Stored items
★ ★ ★ ★
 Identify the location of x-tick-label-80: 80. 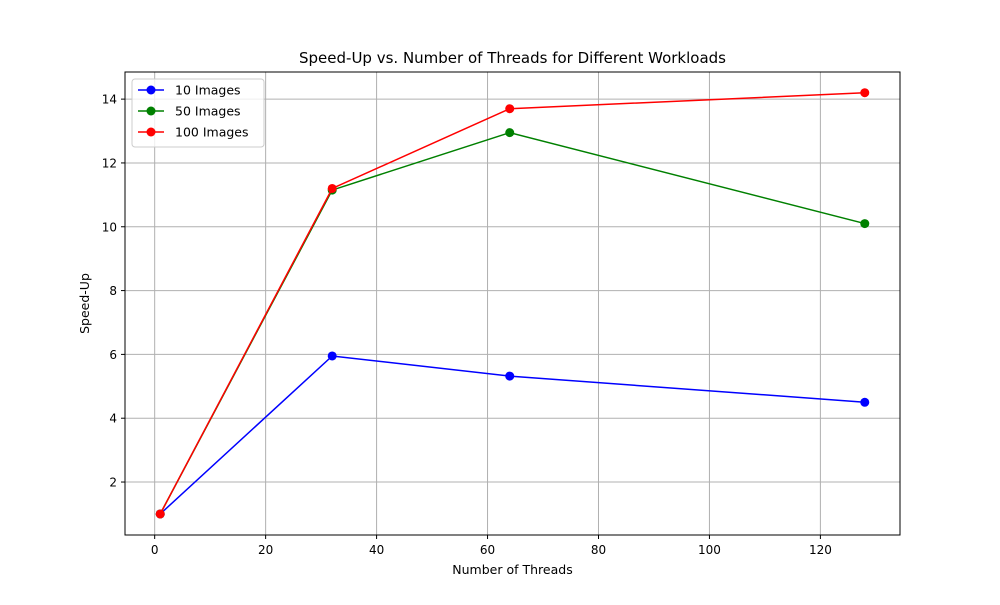
(598, 550).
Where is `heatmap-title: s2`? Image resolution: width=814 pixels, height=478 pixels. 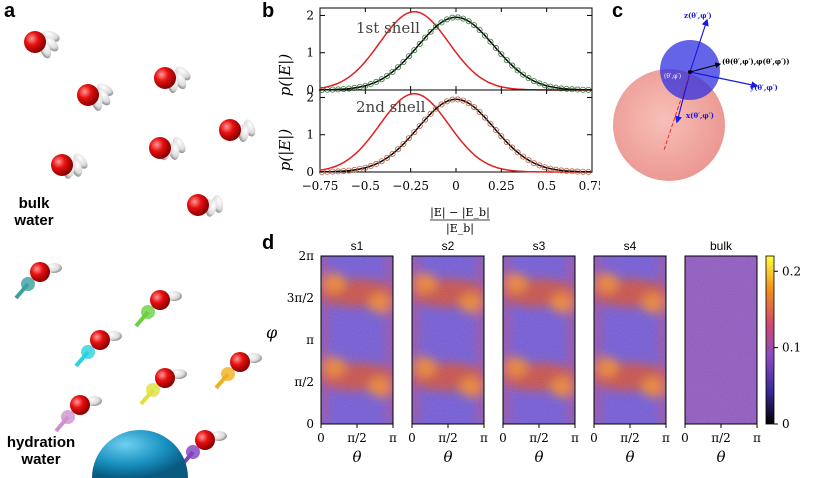 heatmap-title: s2 is located at coordinates (448, 246).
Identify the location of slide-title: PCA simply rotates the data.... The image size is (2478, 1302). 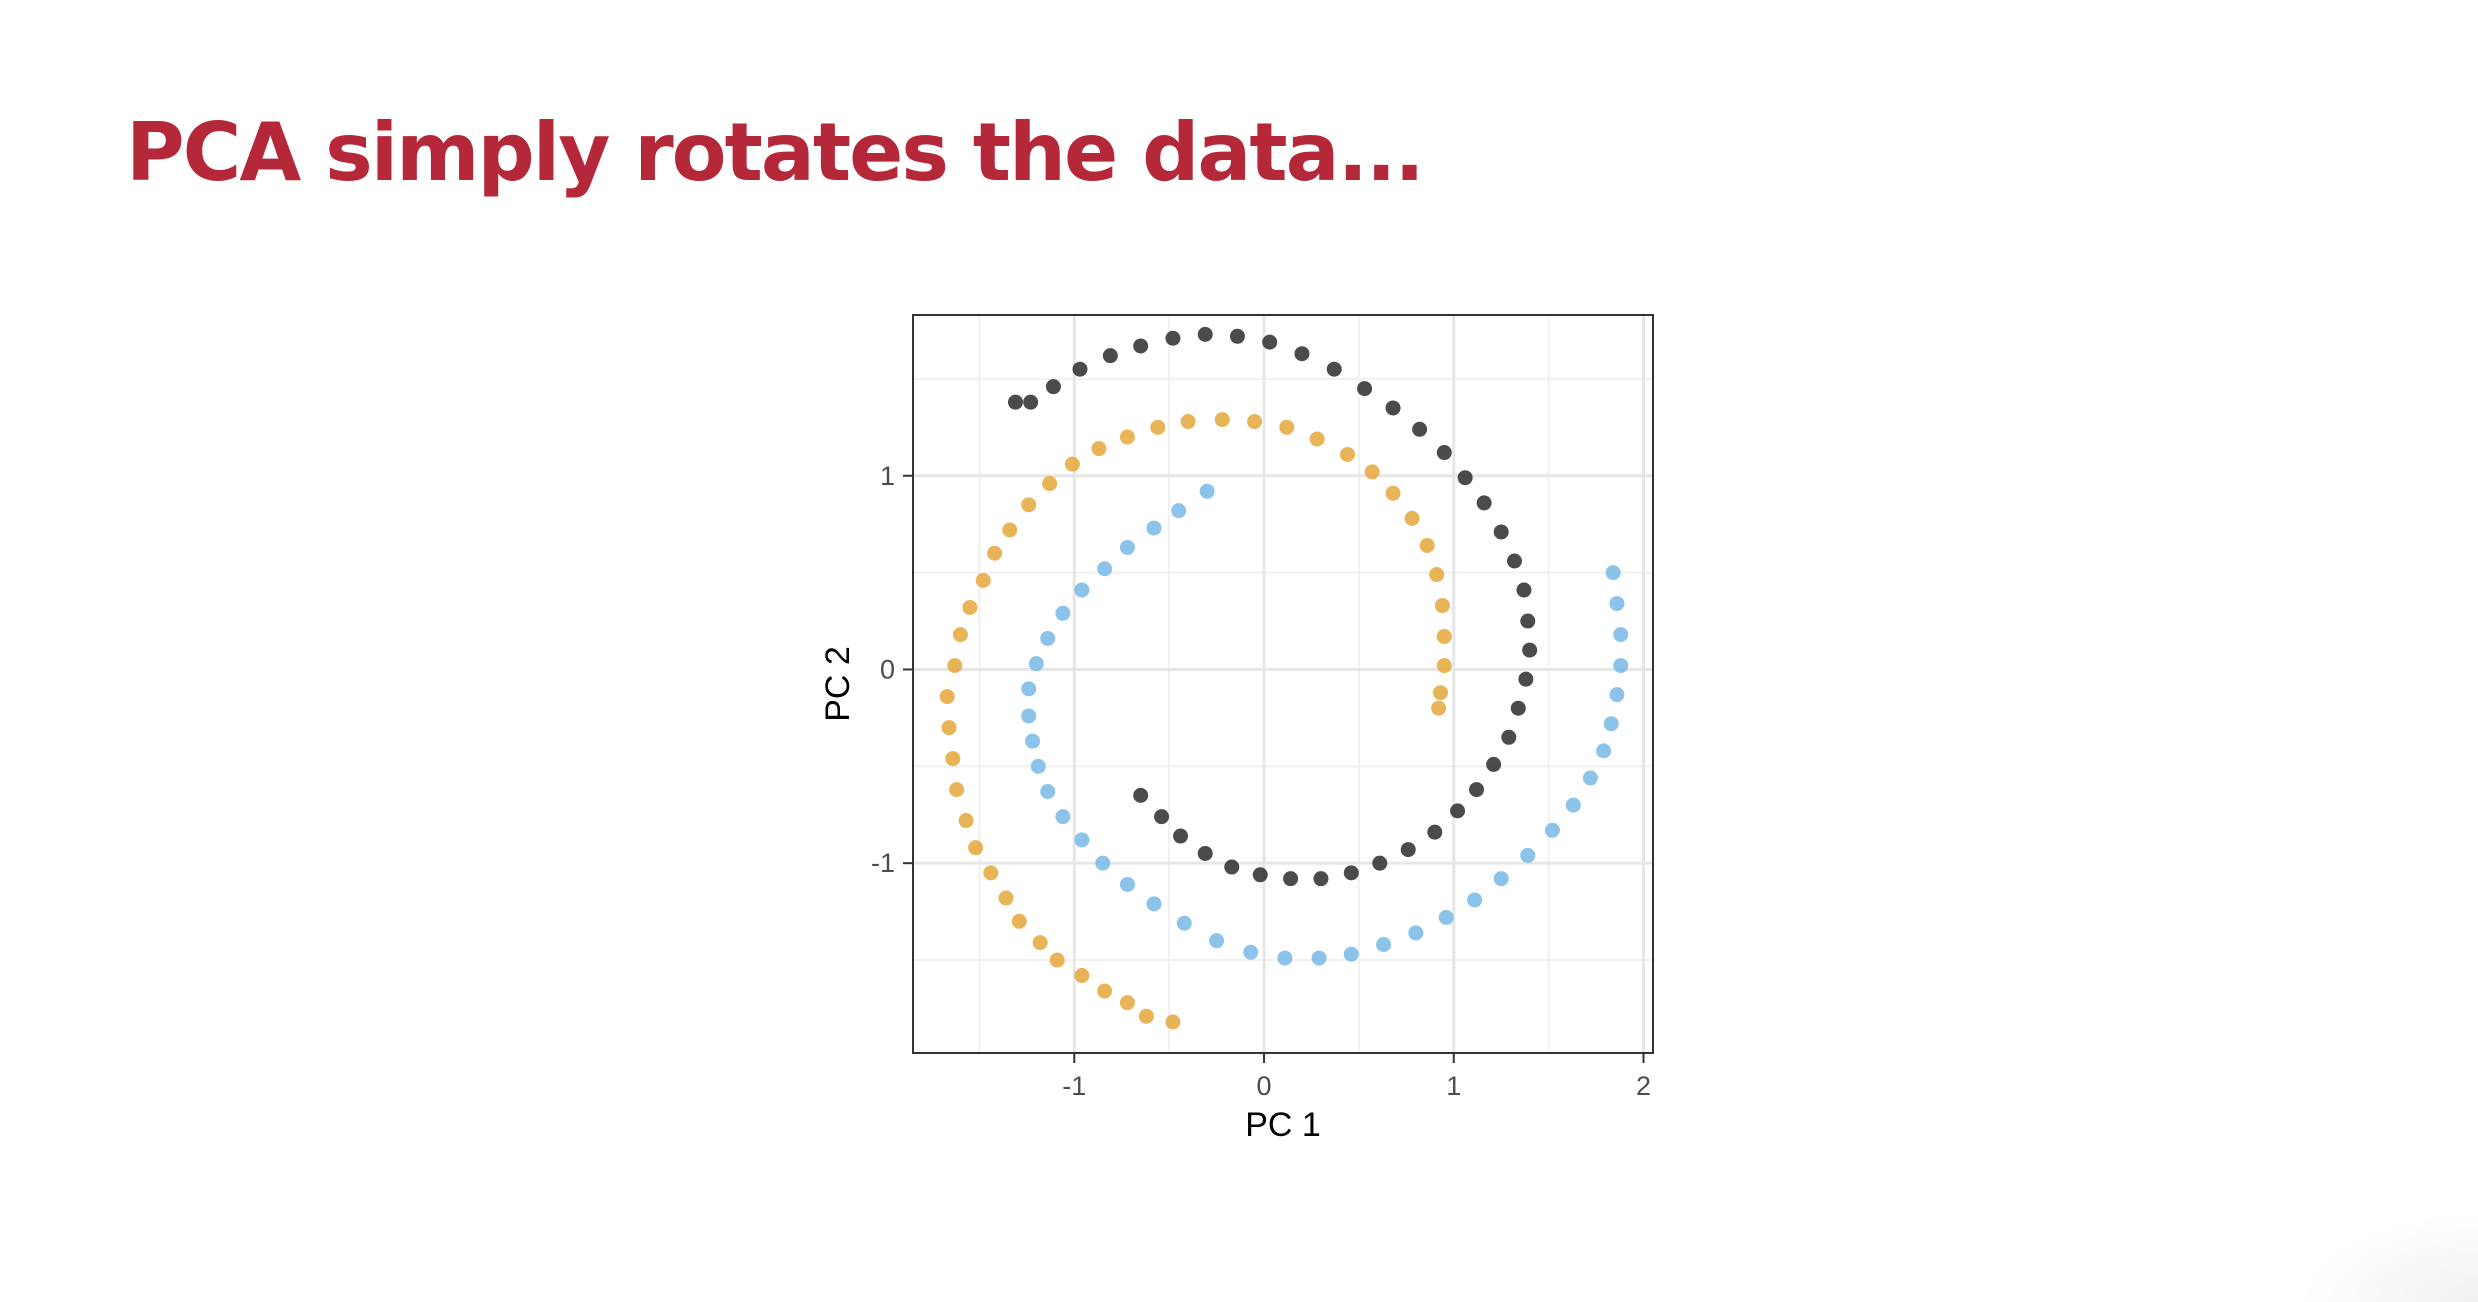
(776, 152).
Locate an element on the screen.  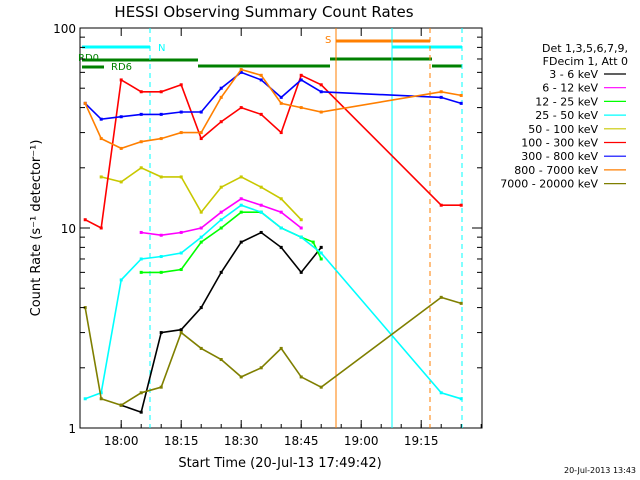
legend-item-label-8: 7000 - 20000 keV is located at coordinates (549, 184).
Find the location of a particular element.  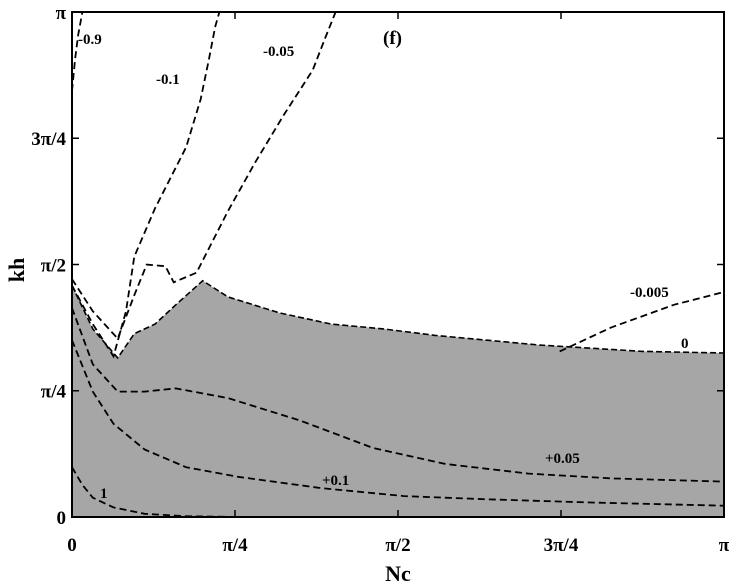

x-tick-label-0: 0 is located at coordinates (72, 546).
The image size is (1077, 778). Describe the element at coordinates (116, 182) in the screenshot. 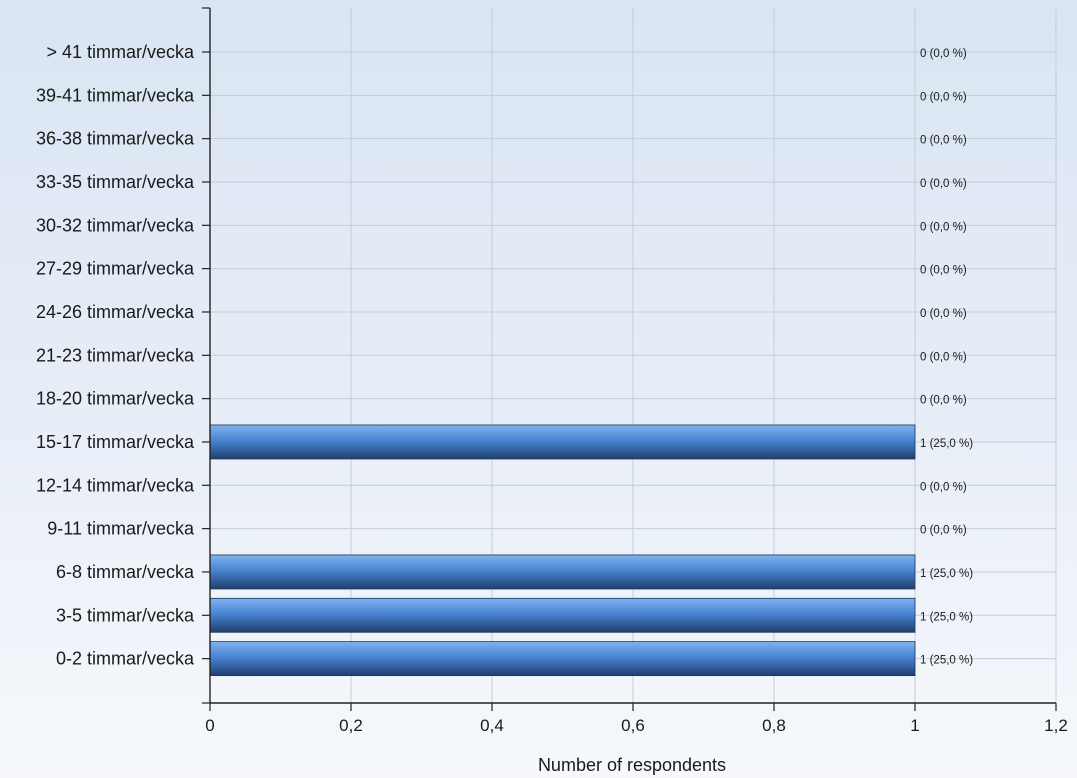

I see `category-label: 33-35 timmar/vecka` at that location.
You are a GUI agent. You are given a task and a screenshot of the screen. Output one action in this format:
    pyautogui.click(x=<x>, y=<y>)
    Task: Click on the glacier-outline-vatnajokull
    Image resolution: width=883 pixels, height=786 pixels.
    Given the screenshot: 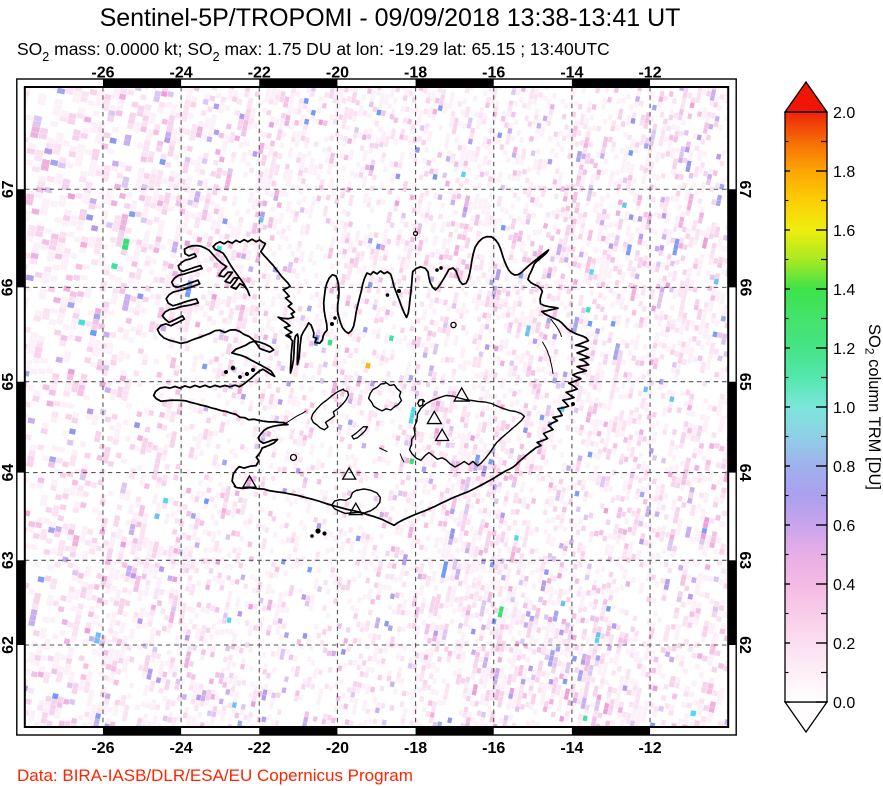 What is the action you would take?
    pyautogui.click(x=467, y=431)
★ ★ ★ ★
Rewrite everything from the line containing "Locate an element on the screen." down to the line containing "x-tick-label-0: 0 is", with "element" changed to "item" and nothing else altered. Leave the pictures out.

Locate an item on the screen.  
legend-item-label-8: 7000 - 20000 keV is located at coordinates (549, 184).
Find the location of a particular item.  

x-tick-label-0: 0 is located at coordinates (72, 546).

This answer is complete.